Your result should be the lines holding the word "dropdown", copied from the entries below.

== == ==

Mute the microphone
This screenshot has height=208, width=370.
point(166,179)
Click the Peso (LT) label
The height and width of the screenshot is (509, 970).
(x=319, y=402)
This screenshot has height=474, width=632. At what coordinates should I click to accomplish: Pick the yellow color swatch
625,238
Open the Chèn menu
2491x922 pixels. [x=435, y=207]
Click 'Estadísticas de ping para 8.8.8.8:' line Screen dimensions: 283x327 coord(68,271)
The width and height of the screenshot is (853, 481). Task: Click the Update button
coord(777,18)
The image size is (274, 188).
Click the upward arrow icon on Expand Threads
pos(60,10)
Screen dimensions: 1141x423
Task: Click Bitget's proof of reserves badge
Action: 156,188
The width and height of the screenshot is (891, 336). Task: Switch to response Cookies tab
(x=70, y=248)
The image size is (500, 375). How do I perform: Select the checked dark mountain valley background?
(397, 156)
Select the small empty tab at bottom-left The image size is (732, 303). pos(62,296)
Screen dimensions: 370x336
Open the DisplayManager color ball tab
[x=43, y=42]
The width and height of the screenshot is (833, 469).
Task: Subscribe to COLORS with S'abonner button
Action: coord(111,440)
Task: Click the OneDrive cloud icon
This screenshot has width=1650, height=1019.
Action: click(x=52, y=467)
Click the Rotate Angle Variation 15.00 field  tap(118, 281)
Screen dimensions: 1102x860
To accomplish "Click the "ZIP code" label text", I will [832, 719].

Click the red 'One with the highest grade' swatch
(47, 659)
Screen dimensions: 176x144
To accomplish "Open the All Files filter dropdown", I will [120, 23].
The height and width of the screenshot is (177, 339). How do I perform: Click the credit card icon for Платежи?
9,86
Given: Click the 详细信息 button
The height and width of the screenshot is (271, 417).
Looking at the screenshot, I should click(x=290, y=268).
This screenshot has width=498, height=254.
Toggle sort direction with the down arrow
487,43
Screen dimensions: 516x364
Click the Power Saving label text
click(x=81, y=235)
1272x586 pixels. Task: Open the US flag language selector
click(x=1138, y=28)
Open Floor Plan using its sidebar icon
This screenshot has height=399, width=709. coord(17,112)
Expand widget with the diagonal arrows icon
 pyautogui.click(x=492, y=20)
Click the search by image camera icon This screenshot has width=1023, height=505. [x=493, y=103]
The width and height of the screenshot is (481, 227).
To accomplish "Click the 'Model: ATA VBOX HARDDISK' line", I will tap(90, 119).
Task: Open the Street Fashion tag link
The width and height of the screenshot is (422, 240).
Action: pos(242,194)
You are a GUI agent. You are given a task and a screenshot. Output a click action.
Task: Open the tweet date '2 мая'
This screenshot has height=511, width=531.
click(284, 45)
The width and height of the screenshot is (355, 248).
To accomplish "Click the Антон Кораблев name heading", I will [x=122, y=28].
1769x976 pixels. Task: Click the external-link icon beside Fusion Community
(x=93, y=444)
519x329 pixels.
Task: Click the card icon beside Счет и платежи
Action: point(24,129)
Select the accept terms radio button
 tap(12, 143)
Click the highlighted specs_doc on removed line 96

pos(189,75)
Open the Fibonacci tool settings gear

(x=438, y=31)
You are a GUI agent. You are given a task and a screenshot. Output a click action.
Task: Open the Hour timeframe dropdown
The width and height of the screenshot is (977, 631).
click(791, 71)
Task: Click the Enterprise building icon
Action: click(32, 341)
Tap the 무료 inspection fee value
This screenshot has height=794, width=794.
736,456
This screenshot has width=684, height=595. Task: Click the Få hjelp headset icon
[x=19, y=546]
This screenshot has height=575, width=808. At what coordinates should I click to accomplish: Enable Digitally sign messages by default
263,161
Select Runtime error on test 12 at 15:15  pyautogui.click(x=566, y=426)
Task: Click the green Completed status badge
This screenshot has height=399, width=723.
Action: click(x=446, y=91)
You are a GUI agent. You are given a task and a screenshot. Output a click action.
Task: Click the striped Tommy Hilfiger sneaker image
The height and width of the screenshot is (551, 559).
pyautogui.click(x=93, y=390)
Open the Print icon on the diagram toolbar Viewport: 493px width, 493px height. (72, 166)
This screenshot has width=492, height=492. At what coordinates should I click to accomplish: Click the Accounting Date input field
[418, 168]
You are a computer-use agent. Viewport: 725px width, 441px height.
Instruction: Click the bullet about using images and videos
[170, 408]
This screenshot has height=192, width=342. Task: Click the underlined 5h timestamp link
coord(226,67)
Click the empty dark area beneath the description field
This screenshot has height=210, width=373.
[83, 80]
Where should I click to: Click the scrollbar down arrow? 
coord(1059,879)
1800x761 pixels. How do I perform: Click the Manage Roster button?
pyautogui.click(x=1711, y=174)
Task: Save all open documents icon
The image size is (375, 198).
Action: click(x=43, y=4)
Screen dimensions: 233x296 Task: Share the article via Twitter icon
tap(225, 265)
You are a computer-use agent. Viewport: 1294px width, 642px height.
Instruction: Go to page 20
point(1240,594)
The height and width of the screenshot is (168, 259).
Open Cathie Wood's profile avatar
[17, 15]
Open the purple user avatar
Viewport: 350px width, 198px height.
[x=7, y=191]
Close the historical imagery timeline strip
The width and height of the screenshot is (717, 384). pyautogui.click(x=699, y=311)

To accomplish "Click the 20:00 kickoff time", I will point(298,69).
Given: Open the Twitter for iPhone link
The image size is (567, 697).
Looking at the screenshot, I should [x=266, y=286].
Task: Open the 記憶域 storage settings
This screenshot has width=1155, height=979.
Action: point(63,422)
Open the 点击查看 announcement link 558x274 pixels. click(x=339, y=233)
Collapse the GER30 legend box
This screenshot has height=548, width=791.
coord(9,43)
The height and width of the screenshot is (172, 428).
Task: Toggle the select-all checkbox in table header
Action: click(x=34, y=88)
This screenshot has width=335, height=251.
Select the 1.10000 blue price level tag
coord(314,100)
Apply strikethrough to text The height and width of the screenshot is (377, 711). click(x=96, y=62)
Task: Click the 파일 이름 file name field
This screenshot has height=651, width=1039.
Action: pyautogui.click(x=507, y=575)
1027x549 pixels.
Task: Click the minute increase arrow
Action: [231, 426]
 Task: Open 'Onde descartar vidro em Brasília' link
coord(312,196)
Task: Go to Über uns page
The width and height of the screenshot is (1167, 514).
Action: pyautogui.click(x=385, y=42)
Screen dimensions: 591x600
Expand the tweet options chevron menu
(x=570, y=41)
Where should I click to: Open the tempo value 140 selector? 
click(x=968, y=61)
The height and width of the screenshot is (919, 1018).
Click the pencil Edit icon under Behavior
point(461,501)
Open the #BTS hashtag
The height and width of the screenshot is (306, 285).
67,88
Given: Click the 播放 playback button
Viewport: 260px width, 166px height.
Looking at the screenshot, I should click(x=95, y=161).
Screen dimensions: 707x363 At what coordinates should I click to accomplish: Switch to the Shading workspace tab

== == ==

= TASK RESULT =
To accomplish "Open the All Files filter dropdown", I will [120, 23].
Task: Open the Hour timeframe dropdown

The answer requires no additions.